- 15 May 2024
- 1 Minute to read
- Print
- DarkLight
- PDF
Create a Static Role
- Updated on 15 May 2024
- 1 Minute to read
- Print
- DarkLight
- PDF
In a Static Role, an admin must manually add the users to a role. Both adding and removing the user from the role must be done by Admin.
Navigate to Roles from the menu.
Click Add Role. The Add Role screen appears.
Role Name: Specify the Role Name.
Role Type: Select Static from the drop-down.
Role-based Menu:
Yes -A role cannot be mapped to any SSO/IGA applications for authorization.
No - A role can be mapped to any of the SSO/IGA applications for authorization.
Click Add. A “Role added successfully” confirmation message is displayed.
Click Close.
Configure a Static Role
Once the role is added, search and select the role.
Role Details is the default screen.
Role Name: You can edit the existing role name.
Role Description: Provide the role explanation like what the role consists of.
Role Members
Navigate to Role Members and then click Add Role Member.

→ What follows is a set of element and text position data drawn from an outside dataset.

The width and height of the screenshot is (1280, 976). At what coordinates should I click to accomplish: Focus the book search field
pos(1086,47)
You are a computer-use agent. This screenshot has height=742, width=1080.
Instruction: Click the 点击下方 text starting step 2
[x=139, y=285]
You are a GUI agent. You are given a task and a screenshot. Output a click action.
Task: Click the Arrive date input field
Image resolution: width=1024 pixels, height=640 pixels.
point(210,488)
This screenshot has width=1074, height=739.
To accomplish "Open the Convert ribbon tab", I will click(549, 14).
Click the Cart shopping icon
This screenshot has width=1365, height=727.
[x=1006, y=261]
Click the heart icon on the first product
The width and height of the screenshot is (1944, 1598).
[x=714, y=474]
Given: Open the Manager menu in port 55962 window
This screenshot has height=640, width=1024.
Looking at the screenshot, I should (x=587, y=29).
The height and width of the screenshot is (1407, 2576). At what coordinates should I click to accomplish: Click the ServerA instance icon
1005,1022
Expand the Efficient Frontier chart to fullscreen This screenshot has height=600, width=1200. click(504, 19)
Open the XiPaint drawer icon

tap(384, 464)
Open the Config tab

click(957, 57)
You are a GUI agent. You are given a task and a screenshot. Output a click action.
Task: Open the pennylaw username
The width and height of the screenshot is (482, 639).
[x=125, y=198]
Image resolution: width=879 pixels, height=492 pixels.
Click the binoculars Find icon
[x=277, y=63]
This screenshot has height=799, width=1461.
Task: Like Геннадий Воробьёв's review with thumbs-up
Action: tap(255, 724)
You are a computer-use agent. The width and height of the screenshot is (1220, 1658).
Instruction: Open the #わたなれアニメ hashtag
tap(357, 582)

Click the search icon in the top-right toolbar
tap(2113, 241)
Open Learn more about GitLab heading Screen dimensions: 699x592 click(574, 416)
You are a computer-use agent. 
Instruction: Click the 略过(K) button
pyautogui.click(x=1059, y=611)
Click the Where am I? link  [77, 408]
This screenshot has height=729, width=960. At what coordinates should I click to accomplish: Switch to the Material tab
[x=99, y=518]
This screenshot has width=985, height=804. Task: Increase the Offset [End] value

Search the user and select from the results that appeared.
Check Trigger Provisioning if you want selected users to have access to applications that the role is authorized to.
Click Add and Save.
Applications
Navigate to Applications.
It shows the list of applications associated with the role.
You can select the applications(single or multiple) that are entitled to this role.
Information:
If the role includes entitlements for an application and the user does not have an account in that application, then create the account along with the entitlements.
If the role includes entitlements for an application and the user already has an account in that application, then only add the entitlements to the user.
If the new role has certain entitlements already added to the user from another role, skip/ignore the existing entitlements and do not send the request to the agent for those entitlements.
Remove Users from a Static Role
Search and select the role. Click View/Edit.
Click Role Members.
Select the users from the list and then click Remove Role Member.
The pop-up appears to choose an option:
Suspend Access – Suspends user access to any application that the role has been authorized to.
Delete Access – Deletes user access to any application for which a role has been authorized.
Mark Account as Orphan – The user account will be turned into an Orphan Account.
Choose the appropriate option and then click Remove.
Once removed, it shows a success message.